Assignment | Beginning with the line that has "Image resolution: width=540", please write out the remaining lines of the material exactly, the last one included.

Input material |
+ + + +

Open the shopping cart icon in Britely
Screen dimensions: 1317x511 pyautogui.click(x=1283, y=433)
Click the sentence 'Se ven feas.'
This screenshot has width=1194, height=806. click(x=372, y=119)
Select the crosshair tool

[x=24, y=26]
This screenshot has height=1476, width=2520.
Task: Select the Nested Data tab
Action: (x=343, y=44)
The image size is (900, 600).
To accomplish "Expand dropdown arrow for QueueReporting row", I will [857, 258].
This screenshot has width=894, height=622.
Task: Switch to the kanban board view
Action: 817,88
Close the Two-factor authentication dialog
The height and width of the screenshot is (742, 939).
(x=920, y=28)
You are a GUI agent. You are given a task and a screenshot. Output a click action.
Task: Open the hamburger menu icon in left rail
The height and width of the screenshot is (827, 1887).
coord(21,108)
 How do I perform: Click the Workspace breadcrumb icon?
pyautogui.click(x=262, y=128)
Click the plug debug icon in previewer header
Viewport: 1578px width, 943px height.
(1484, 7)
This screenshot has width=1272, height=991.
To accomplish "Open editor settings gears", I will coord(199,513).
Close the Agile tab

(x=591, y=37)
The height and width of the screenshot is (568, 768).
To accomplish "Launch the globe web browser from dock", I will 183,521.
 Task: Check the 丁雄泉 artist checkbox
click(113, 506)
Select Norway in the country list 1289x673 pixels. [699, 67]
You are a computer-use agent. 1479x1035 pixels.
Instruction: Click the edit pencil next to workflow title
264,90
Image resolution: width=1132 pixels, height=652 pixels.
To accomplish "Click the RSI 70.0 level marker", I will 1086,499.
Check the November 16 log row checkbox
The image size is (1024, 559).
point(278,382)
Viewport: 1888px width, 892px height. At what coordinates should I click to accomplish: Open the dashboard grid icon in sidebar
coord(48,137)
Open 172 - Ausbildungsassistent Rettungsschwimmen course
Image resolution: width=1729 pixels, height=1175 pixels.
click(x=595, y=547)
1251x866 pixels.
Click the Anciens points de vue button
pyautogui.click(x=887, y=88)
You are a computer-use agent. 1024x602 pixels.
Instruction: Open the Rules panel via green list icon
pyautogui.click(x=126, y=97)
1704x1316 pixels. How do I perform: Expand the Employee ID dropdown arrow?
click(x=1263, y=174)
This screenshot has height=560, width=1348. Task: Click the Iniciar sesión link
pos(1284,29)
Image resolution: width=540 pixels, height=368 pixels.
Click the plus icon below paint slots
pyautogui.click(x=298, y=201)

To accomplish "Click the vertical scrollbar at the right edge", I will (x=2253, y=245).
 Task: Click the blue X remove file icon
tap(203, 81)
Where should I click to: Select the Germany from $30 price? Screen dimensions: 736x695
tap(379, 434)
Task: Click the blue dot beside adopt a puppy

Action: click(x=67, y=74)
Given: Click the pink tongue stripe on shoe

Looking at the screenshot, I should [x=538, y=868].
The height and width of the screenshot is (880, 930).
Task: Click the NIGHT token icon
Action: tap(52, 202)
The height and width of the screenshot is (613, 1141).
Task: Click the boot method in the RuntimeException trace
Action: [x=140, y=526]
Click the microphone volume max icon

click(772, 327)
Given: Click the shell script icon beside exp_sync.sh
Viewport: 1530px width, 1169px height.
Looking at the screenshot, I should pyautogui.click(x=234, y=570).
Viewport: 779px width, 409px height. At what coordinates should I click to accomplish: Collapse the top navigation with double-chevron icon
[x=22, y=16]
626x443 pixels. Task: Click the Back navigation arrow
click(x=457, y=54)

+ + + +

Exercise result |
Image resolution: width=540 pixels, height=368 pixels.
Click the plus icon below paint slots
pyautogui.click(x=298, y=201)

To accomplish "Click the vertical scrollbar at the right edge", I will (x=2253, y=245).
 Task: Click the blue X remove file icon
tap(203, 81)
Where should I click to: Select the Germany from $30 price? Screen dimensions: 736x695
tap(379, 434)
Task: Click the blue dot beside adopt a puppy

Action: click(x=67, y=74)
Given: Click the pink tongue stripe on shoe

Looking at the screenshot, I should [x=538, y=868].
The height and width of the screenshot is (880, 930).
Task: Click the NIGHT token icon
Action: tap(52, 202)
The height and width of the screenshot is (613, 1141).
Task: Click the boot method in the RuntimeException trace
Action: [x=140, y=526]
Click the microphone volume max icon

click(772, 327)
Given: Click the shell script icon beside exp_sync.sh
Viewport: 1530px width, 1169px height.
Looking at the screenshot, I should pyautogui.click(x=234, y=570).
Viewport: 779px width, 409px height. At what coordinates should I click to accomplish: Collapse the top navigation with double-chevron icon
[x=22, y=16]
626x443 pixels. Task: Click the Back navigation arrow
click(x=457, y=54)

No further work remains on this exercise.